The benefits of mobility are obvious: employee access is 24×7, and customers and partners can see the enterprise anywhere and anytime, enabling organizations to be more efficient from both bottom- and top-line perspectives. But understanding how to integrate mobile technology seamlessly into business workflows requires a user-first design approach that incorporates the mobile, multi-device, smart networking experience, while mashing up all the intelligent data available to the enterprise.

Early adopters of mobility attempted to fit mobile devices into existing workflows, cramming big screen user interfaces into small screen devices and assuming users were always connected. The architecture took a similar approach, relying on a central gateway through which all mobile traffic would pass. For example, all email for an organization would travel through a specialized gateway to access the Microsoft Exchange server. While this decade-old approach worked, relying on a gateway—a single point of failure—added cost, complexity and risk for IT.

Today’s enterprise encompasses data and applications that are not housed solely within the corporation’s private network and may be shared by multiple organizations. So instead of a single gateway at the center of the system, a ‘mobility-aware’ architecture takes a holistic approach and puts the user at the center. It asks how companies can change their workflows to take advantage of all the data available to the enterprise, as well as the mobile, multi-device and smart networking environment, to provide compelling and relevant content, while pulling contextual information to improve the enterprise data in real-time.

From a technical standpoint, changing workflows means communicating with and orchestrating tasks across multiple applications and servers. A particular benefit is the ability to use web services to combine traditional business data with a variety of complementary data sources to provide additional context to improve and accelerate business decision-making. For example, by combining LinkedIn information with traditional CRM data, salespeople can get immediate access to a target’s background and whether they have contacts in common, which potentially could lead to a more productive call.

This sounds complex, and it used to be for most enterprises; the level of special integration and support needed to create a mobility-aware architecture was cost prohibitive.
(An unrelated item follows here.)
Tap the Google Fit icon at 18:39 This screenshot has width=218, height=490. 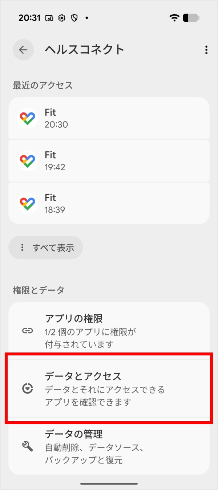tap(28, 203)
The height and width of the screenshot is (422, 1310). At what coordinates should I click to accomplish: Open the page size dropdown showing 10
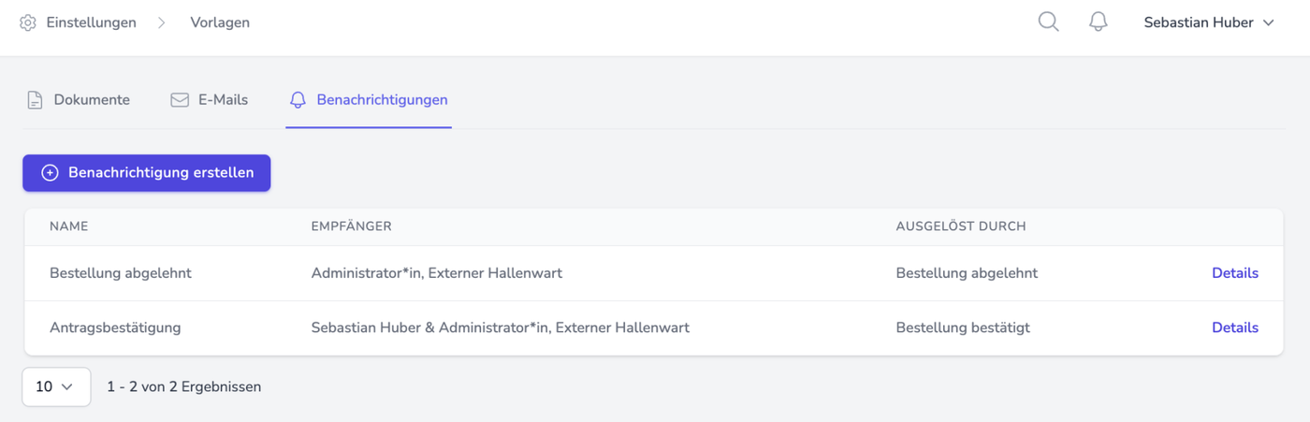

Today’s mobility-aware solutions, however, promise to be cost effective, simple to deploy and extensible. They focus on simplifying the integrations needed to enable decentralized access to data sourced from multiple applications, without relying on a centralized gateway that all data traffic passes through. They leverage standard identity and access management (IAM) approaches for user-based authorization from enterprise-provided identity sources (e.g. Active Directory / LDAP / etc.). They integrate with unified enterprise mobility management solutions to enable provisioning and authentication based on the context of the user, device and environment. They also support multi-device interaction.

The greatest benefit of the decentralized mobility-aware approach is enabling companies to respond more quickly to the evolving needs of their people while reducing cost and complexity for users and IT.

But what if a company is already invested in a centralized, legacy, gateway-based solution? Consider phasing in a mobility-aware approach by adopting the new architecture as new applications are added.